La demanderesse en opposition, en l’occurrence Huawei, s’oppose à l’ordonnance d’injonction à payer prise par le président du Tribunal de commerce de Kinshasa- Gombe, laquelle décision ordonnait à la société Huawei de payer à la société Safricas, une créance d’un montant de 196.927,90 dollars US.

Enrôlée sous le RCE3974, cette affaire a été examinée le mercredi 25 février 2015 en présence des deux parties. Huawei s’est fait assister par deux avocats et Safricas par un avocat.
Dans leur version de faits, les deux avocats de Huawei ont soulevé un moyen d’ordre public lié à la nullité de l’exploit de signification, en se référant à l’article 8 de l’acte uniforme de l’Ohada n° 7. A ce sujet, ont-t-ils précisé, la requête qui a donné lieu à l’ordonnance faisait état des intérêts de 100.000 dollars US, alors que ces intérêts n’étaient pas du tout contenus dans l’acte de signification.
A en croire les avocats de Huawei, seule l’ordonnance demeure valide, alors que la signification devrait être reprise. Ses deux avocats ont déclaré que la société Huawei avait confié à Safricas le marché de la fibre optique sur le tronçon Kinshasa-Moanda.
Et selon ses mêmes avocats, c’est à tort que l’ordonnance a été délivrée à la société Safricas, car celle-ci n’avait jamais constitué une mise en demeure préalable en sa faveur. Aussi les 140 pages du contrat étaient rédigées en langues étrangères, soit en anglais ou en chinois.

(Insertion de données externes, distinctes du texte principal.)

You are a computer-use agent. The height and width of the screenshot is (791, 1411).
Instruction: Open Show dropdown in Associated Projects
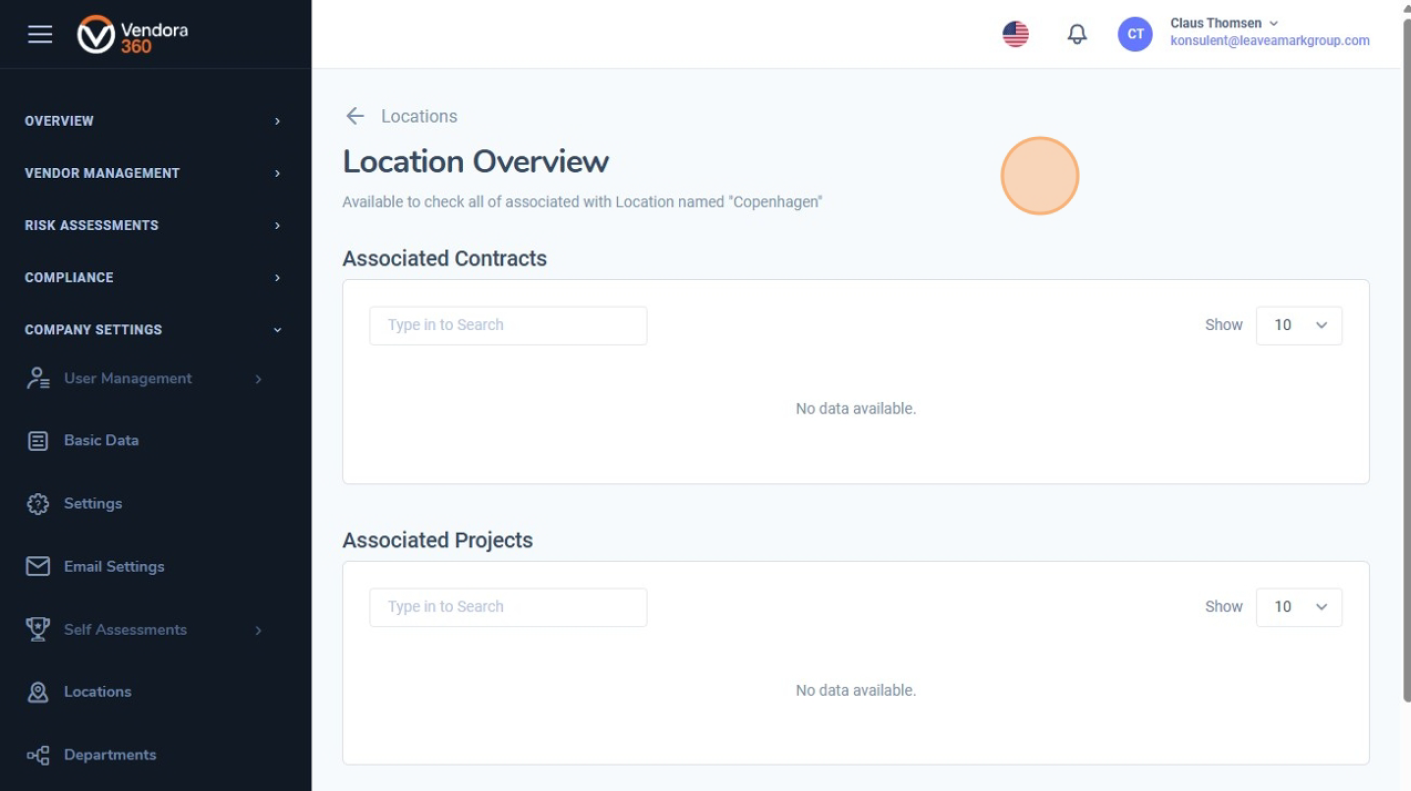coord(1298,607)
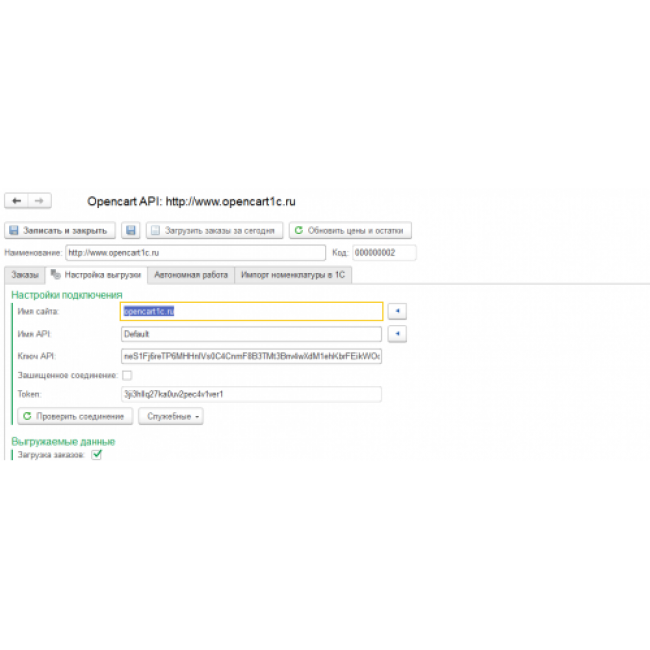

D’où ses avocats ont soutenu que la société Safricas devrait plutôt débuter par une traduction desdites pièces sur base de laquelle elle fonde sa créance qui n’est ni certaine, moins encore exigible. Avant de relever qu’une compensation d’un montant de 110.000 dollars US devrait plutôt être faite sur le montant de la créance réclamée, car la société Safricas lui est aussi redevable.

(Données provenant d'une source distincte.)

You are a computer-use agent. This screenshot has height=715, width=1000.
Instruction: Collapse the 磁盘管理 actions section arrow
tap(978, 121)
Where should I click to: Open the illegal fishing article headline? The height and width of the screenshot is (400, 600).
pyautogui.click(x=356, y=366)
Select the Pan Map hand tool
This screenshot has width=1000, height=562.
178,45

Répliquant pour sa part, l’avocat de Safricas a rappelé que sa cliente avait été sollicitée par les Chinois qui avaient obtenu du gouvernement congolais, le marché en rapport avec la fibre optique.
L’avocat a signalé que c’est dans ce contexte qu’un contrat de sous-traitance avait été conclu avec sa cliente Safricas et dont la fin des travaux est intervenue le 13 août 2014. A en croire l’avocat, plusieurs factures non payées de sa cliente avaient été déposées auprès de son contractant en bonne et due forme, dans le délai légal, sans aucune contestation.

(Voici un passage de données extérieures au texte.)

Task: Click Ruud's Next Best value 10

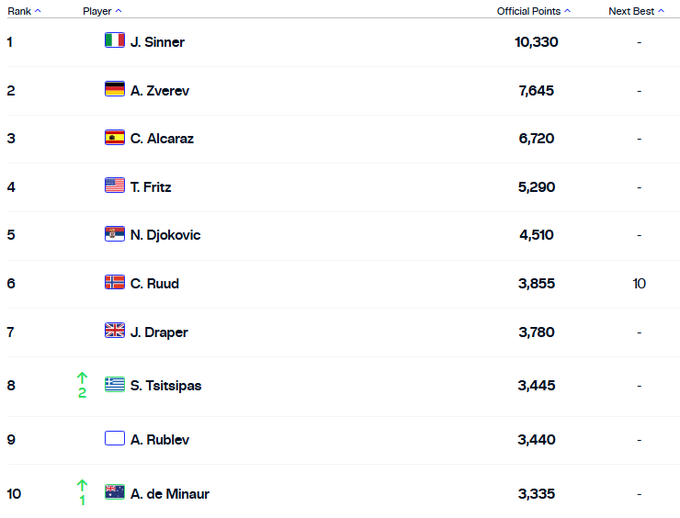Action: pyautogui.click(x=639, y=284)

L’avocat de Safricas a déclaré avoir été surpris lors de la récente phase de conciliation qu’il y aurait eu de mal- façon et un travail non effectué par elle.
Répondant à la demanderesse sur opposition par rapport à la nullité de l’exploit de signification, l’avocat de Safricas a non seulement indiqué que cette signification était réalisée  conformément à la loi, mais que le juge-président n’avait répondu qu’à un seul chef de demande, notamment celui de la créance.
Pour conclure, l’avocat de Safricas a estimé que la société Huawei faisait plutôt une mauvaise interprétation dudit exploit, car les intérêts ne devraient pas être confondus aux dommages et intérêts, avant de solliciter le rejet de cette opposition, étant donné que la société Huawei n’a pu apporter la preuve de compensation tant réclamée.
Dans son avis, l’officier du ministère public a demandé au tribunal de faire droit à la demande de la société Safricas.